This is terrifying omg. You approach it soooooo perfectly and all the math behind just guide me to the point that I have to say WOW! Such a good observation, this video is by far golddd. I love your approach at 22:56 so much, you guide me to that point and say, that's the regulization term and I was omg wtf is happening, that's what I was trying to understand all this time and this guy, you, just explain it in a few minutes. Really appreciate
Great tutorial. (16:23) "if point is blue, and ap + bq + c > 0", I think the equation should have BLUE color (to indicate the BLUE dash on the graph) rather than RED. Similarly, "if point is red, and ap + bp + c < 0", the equation should be RED (to indicate the RED dash on the graph) instead of BLUE. Pardon me if I am wrong.
Luis, tus vídeos son simplemente maravillosos! Pienzo cuanto conociemiento e claridad fue necesário. Quote by Dejan Stojanovic: “The most complicated skill is to be simple.”
This is a great explanation of the concepts, it helped me.
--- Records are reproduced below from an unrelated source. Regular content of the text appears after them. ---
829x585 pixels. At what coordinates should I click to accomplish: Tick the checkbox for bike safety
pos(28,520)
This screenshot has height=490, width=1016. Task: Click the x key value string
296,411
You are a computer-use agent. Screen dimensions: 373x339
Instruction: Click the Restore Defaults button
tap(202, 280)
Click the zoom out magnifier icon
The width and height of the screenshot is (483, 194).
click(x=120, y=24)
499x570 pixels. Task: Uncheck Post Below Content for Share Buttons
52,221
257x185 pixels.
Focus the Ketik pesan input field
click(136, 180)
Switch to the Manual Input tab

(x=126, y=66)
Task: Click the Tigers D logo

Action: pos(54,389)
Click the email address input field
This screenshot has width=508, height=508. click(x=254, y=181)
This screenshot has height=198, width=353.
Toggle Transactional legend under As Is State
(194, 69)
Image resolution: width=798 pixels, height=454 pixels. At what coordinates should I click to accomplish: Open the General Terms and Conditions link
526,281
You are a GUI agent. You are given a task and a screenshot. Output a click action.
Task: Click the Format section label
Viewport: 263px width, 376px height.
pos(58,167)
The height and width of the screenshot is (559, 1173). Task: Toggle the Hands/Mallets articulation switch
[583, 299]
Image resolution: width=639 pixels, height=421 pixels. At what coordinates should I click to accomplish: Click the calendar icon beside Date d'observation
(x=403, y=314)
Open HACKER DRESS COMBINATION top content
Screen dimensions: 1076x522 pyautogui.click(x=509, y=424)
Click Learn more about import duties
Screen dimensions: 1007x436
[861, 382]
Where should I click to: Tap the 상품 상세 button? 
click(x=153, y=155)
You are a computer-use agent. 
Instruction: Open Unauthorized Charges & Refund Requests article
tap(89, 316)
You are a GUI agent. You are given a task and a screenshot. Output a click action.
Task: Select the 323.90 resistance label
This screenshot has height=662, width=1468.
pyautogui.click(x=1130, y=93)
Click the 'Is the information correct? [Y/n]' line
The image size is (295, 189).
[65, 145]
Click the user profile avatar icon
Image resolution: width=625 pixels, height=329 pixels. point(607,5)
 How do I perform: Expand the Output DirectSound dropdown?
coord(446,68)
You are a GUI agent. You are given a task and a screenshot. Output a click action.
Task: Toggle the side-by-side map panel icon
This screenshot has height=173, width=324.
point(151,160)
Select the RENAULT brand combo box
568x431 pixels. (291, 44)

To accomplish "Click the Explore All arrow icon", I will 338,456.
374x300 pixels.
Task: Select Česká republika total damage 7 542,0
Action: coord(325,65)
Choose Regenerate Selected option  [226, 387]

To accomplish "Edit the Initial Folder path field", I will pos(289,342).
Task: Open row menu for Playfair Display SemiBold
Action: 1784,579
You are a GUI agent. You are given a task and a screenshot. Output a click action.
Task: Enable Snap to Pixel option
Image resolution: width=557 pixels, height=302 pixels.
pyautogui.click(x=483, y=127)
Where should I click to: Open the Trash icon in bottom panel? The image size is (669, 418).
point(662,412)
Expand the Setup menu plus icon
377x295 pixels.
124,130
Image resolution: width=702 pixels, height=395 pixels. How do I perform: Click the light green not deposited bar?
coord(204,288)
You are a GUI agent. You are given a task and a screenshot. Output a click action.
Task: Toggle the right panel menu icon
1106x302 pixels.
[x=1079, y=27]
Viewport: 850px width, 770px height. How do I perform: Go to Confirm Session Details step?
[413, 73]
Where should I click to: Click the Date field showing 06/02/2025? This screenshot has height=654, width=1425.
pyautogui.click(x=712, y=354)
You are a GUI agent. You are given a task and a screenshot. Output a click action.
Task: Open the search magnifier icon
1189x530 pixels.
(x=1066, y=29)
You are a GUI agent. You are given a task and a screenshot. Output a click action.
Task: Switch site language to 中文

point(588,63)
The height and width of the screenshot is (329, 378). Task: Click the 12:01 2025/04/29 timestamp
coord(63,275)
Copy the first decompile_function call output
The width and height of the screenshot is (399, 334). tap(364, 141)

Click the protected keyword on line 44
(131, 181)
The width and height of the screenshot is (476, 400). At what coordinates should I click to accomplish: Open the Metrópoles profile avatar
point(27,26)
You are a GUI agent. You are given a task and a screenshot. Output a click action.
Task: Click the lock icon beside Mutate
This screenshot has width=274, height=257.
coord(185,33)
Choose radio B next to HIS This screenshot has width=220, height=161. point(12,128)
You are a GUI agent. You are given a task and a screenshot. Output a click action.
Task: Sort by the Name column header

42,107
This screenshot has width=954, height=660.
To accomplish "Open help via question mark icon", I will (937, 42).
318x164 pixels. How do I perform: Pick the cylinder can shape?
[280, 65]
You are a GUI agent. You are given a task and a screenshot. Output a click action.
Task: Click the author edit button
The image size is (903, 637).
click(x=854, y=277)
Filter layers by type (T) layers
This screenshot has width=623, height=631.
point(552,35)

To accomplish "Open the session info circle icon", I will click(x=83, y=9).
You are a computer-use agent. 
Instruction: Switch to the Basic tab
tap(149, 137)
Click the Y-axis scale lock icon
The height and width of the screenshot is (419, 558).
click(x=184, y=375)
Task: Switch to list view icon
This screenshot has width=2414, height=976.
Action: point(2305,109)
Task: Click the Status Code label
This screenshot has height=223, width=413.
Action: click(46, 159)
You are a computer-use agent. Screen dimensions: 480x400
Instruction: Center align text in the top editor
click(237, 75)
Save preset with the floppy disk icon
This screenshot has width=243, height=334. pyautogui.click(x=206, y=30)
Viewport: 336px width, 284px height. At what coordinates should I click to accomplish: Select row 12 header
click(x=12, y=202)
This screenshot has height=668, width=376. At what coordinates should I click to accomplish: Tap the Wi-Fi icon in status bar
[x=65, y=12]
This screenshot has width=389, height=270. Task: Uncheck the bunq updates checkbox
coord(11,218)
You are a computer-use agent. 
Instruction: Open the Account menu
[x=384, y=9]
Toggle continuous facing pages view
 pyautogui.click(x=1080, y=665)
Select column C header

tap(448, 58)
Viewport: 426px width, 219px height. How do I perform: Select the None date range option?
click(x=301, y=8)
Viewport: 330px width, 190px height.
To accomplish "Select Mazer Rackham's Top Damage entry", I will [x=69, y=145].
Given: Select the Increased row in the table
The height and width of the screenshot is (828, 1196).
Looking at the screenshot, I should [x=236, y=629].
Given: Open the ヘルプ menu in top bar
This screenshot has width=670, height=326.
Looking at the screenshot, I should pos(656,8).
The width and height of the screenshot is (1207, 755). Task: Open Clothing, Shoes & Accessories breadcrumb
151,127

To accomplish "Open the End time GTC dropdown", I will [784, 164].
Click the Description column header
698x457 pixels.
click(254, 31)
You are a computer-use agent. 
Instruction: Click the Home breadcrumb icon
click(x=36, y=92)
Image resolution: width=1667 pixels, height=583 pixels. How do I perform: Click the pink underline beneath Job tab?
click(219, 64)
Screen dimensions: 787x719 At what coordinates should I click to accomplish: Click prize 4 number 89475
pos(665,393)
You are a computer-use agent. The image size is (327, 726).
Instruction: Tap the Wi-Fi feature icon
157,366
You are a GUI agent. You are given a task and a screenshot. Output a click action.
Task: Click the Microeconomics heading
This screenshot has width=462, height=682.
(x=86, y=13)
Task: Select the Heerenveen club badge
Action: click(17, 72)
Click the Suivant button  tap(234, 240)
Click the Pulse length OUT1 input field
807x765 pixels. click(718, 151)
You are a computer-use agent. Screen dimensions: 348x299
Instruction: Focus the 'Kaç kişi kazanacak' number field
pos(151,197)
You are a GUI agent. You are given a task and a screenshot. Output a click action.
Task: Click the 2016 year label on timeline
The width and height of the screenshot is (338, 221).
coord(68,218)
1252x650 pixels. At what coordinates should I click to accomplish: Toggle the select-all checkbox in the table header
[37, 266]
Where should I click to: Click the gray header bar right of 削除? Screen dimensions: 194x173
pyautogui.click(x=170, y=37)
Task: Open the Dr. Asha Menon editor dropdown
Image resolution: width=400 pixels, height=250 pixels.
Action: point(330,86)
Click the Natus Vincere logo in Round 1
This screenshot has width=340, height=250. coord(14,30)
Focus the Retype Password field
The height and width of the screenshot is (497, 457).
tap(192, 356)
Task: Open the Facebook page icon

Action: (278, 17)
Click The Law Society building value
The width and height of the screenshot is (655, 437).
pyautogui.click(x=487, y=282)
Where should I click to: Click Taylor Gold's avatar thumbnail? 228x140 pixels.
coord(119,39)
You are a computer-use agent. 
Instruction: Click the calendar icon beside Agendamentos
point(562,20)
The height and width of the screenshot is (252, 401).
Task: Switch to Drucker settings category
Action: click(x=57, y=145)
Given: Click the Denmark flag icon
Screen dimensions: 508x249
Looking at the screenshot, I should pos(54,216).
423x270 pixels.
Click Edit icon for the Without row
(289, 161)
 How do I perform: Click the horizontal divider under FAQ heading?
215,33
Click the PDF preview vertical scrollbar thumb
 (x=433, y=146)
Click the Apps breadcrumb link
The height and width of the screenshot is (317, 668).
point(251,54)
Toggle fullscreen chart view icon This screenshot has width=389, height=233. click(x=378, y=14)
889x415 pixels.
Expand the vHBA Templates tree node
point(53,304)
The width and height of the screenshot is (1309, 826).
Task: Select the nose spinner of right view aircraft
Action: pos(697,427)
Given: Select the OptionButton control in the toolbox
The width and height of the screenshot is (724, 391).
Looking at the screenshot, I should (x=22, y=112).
But isn't this video about the Support Vector Classifier and not the SVM (which uses kernelization)? The SVC uses the maximal margin classifier, with a budget parameter for errors, and the SVM uses the SVC in an expanded feature space made by kernelization.
Thank you very much for this video. As usual you are so good in explaining the complex things in simple way. First time I am able to understand the motive behind SVC and also how it is different from Logistic regression. Can you please make a video on SVM kernels (Polynomial, Gaussian, Radial ...)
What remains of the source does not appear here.